Sumerian cuneiform is one of the earliest known forms of written expression. First appearing in the 4th millennium BC in what is now Iraq, it was dubbed cuneiform (‘wedge-shaped’) because...
Sumerian cuneiform is one of the earliest known forms of written expression. First appearing in the 4th millennium BC in what is now Iraq, it was dubbed cuneiform (‘wedge-shaped’) because of the distinctive wedge form of the letters, created by pressing a reed stylus into wet clay. Early Sumerian writings were essentially pictograms, which became simplified in the early and mid 3rd millennium BC to a series of strokes, along with a commensurate reduction in the number of discrete signs used (from c.1500 to 600). The script system had a very long life and was used by the Sumerians as well as numerous later groups – notably the Assyrians, Elamites, Akkadians and Hittites – for around three thousand years. Certain signs and phonetic standards live on in modern languages of the Middle and Far East, but the writing system is essentially extinct.

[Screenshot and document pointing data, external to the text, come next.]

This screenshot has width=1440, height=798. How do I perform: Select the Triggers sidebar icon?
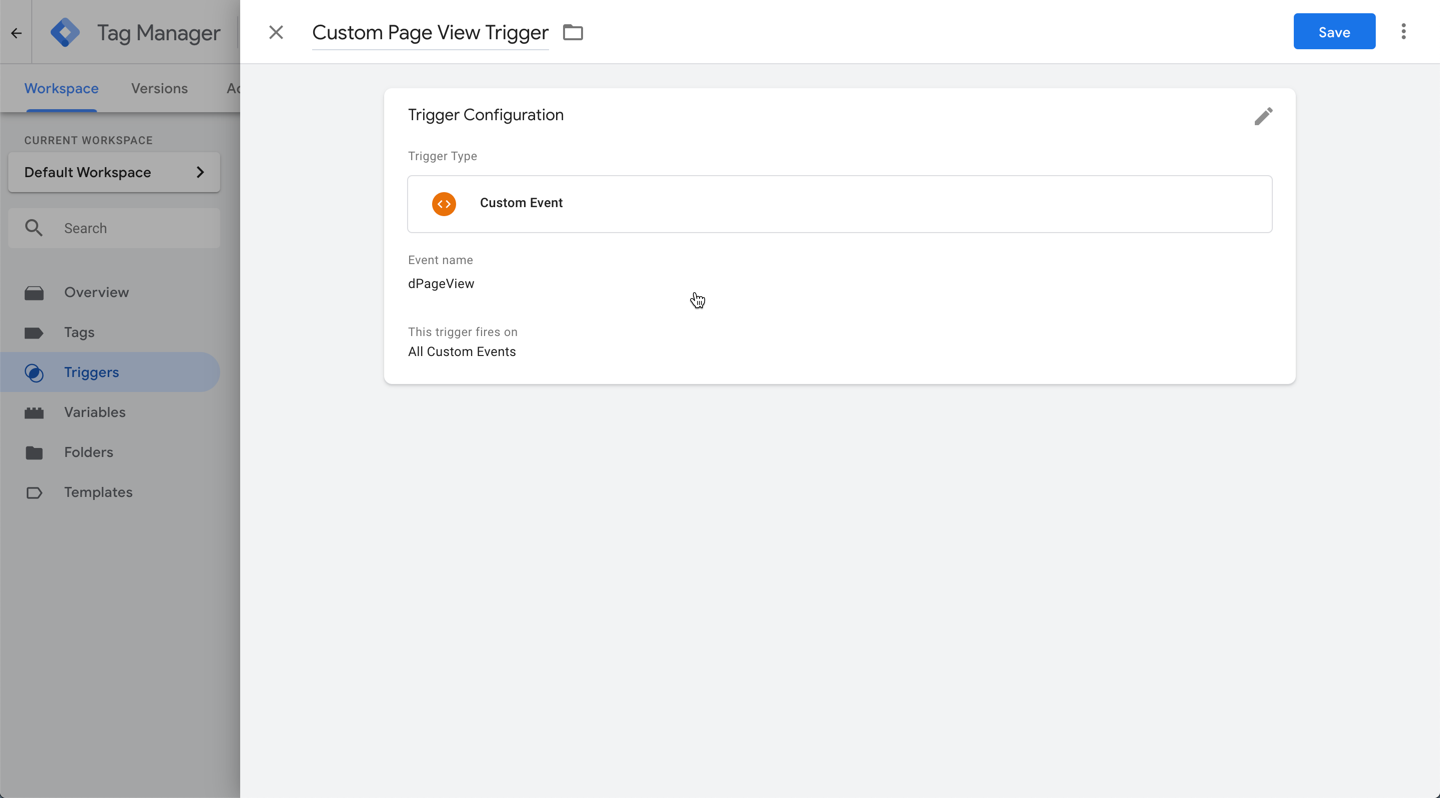tap(34, 372)
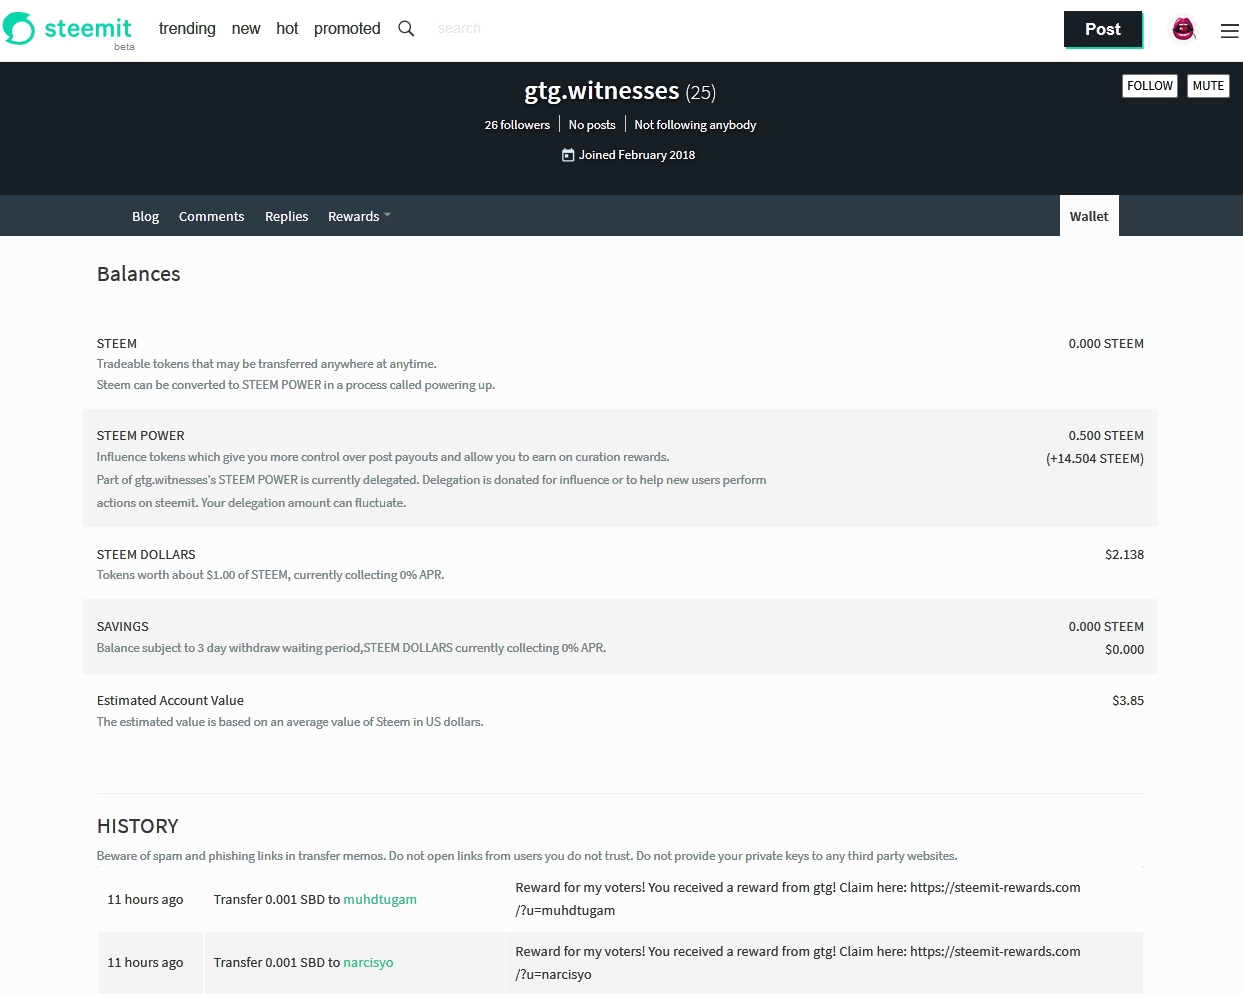Toggle Mute for gtg.witnesses
Image resolution: width=1243 pixels, height=994 pixels.
1208,86
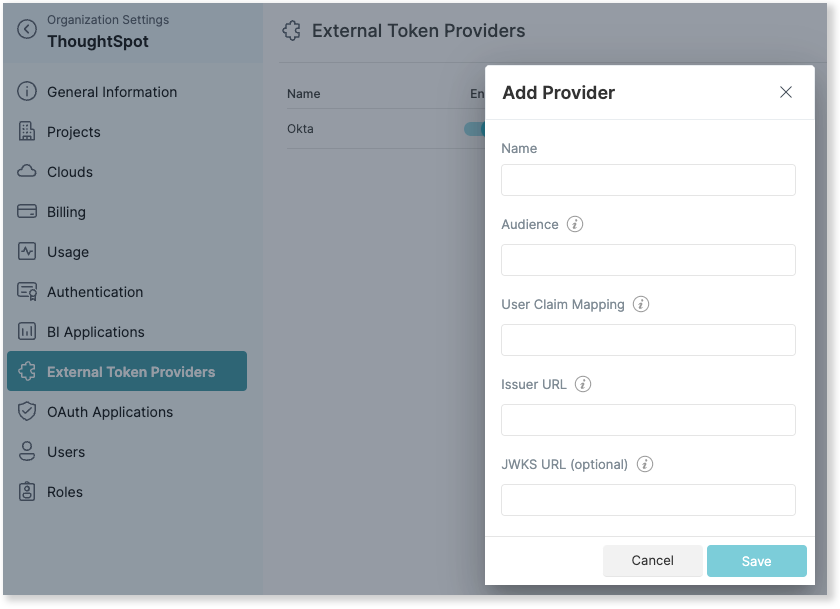The image size is (840, 609).
Task: Open the Authentication settings section
Action: (x=95, y=291)
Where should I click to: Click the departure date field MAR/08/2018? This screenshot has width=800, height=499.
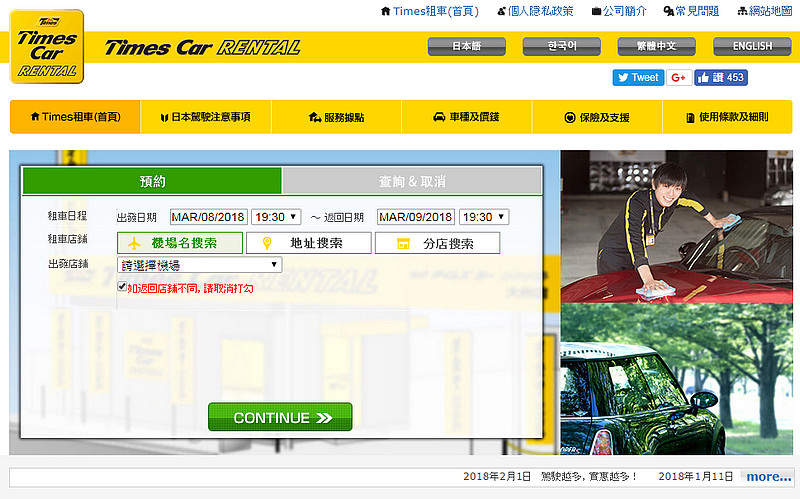pos(208,217)
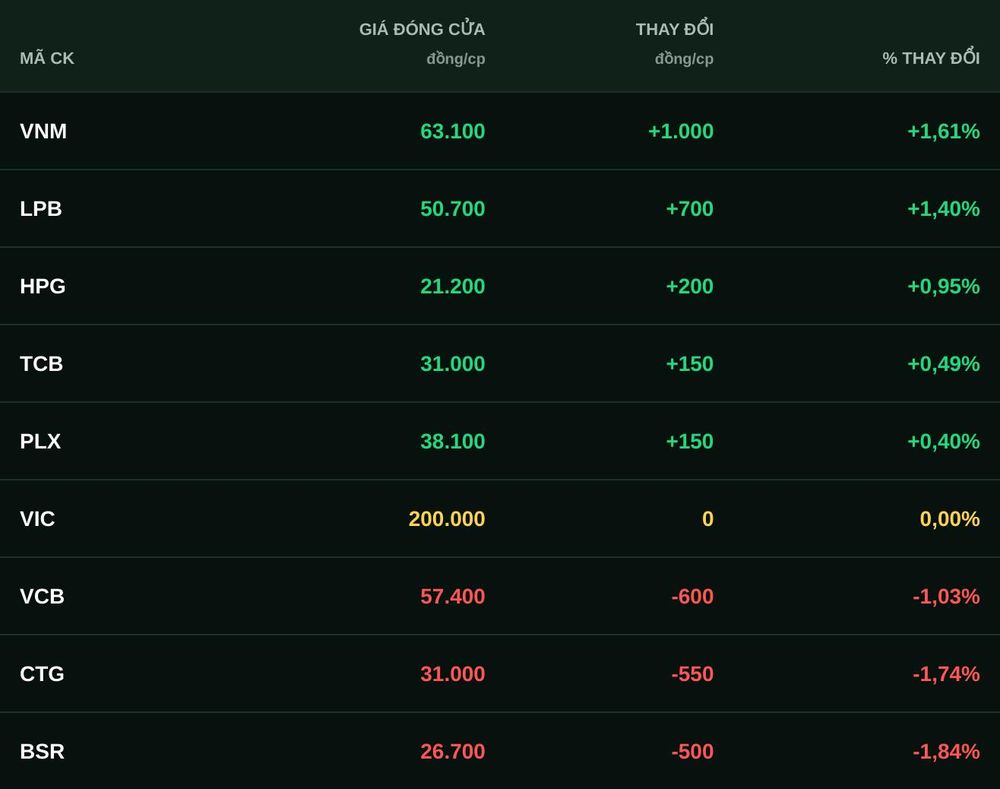Viewport: 1000px width, 789px height.
Task: Click the TCB stock symbol
Action: tap(41, 364)
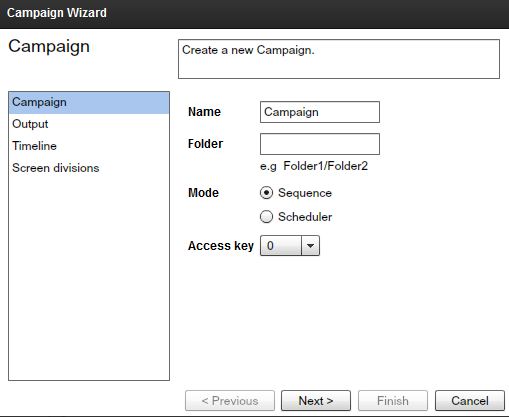Expand the Access key dropdown arrow
The image size is (509, 417).
tap(310, 246)
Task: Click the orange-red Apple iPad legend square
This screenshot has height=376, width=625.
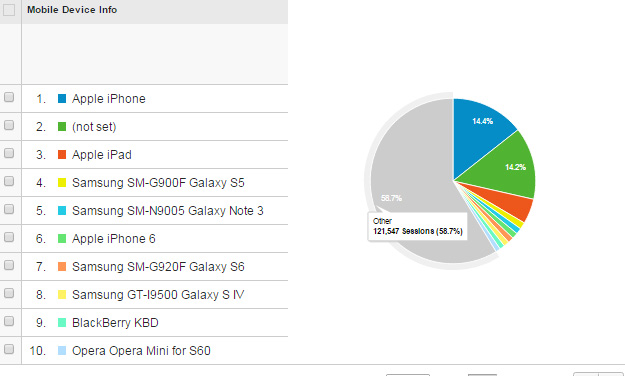Action: (62, 154)
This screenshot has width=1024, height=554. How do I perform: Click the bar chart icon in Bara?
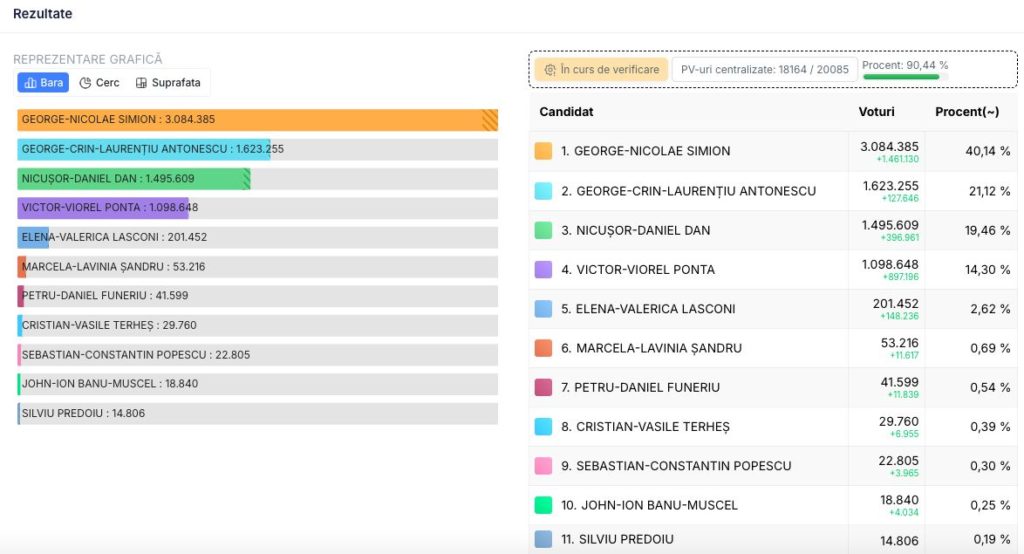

It was therefore cause for great excitement when the ‘code’ of ancient cuneiform was cracked by a group of English, French and German Assyriologists and philologists in the mid 19th century AD. This opened up a vital source of information about these ancient groups that could not have been obtained in any other way.
Cuneiform was used on monuments dedicated to heroic – and usually royal – individuals, but perhaps its most important function was that of record keeping. The palace-based society at Ur and other large urban centres was accompanied by a remarkably complex and multifaceted bureaucracy, which was run by professional administrators and a priestly class, all of whom were answerable to central court control. Most of what we know about the way the culture was run and administered comes from cuneiform tablets, which record the everyday running of the temple and palace complexes in minute detail, as in the present case. The Barakat Gallery has secured the services of Professor Lambert (University of Birmingham), a renowned expert in the decipherment and translation of cuneiform, to examine and process the information on these tablets. The following is a transcription of his analysis of this tablet:
‘The text is an administrative document from the period of the Third Dynasty of Ur, dated to the 9th year of Shu-Sin, fourth king of the dynasty, c. 2029 B.C. A record of some materials used for the manufacture of shovels:
Translation:
24 shovels. 1 mina of goats’ hair thread, their pitch: 70 sila. 2/3 of a mina of goats’ hair thread: shovels. Basmum received from Ku-elak. Seal inscription: Lugal-imru’a scribe son of Lu-Ababa. Month: Shuniggal. Year: Shu-Sin, king of Ur, built the temple of Shara in Umma.
A mina was a weight: about 500 grams. A sila was a measure of capacity, about .85 of a litre. This document seems to give us information about the shovels of the Sumerians. Wood was not readily available in Sumer: only the palm tree grew in Sumer, and that did not provide useful wood. Thus wood for handles of tools had to be imported, while the blades would have been of bronze. They were (it seems) attached to the handles by being tied on with goats’ hair thread which was consolidated with pitch poured over it. The persons named were workers on state or temple estates, the one (Ku-elak) apparently a store keeper, the recipient, Basmum, no doubt the worker who made the shovels from wood, bronze and the pitch and thread from the one store-keeper named. Evidently another store-keeper had the wood and the bronze.’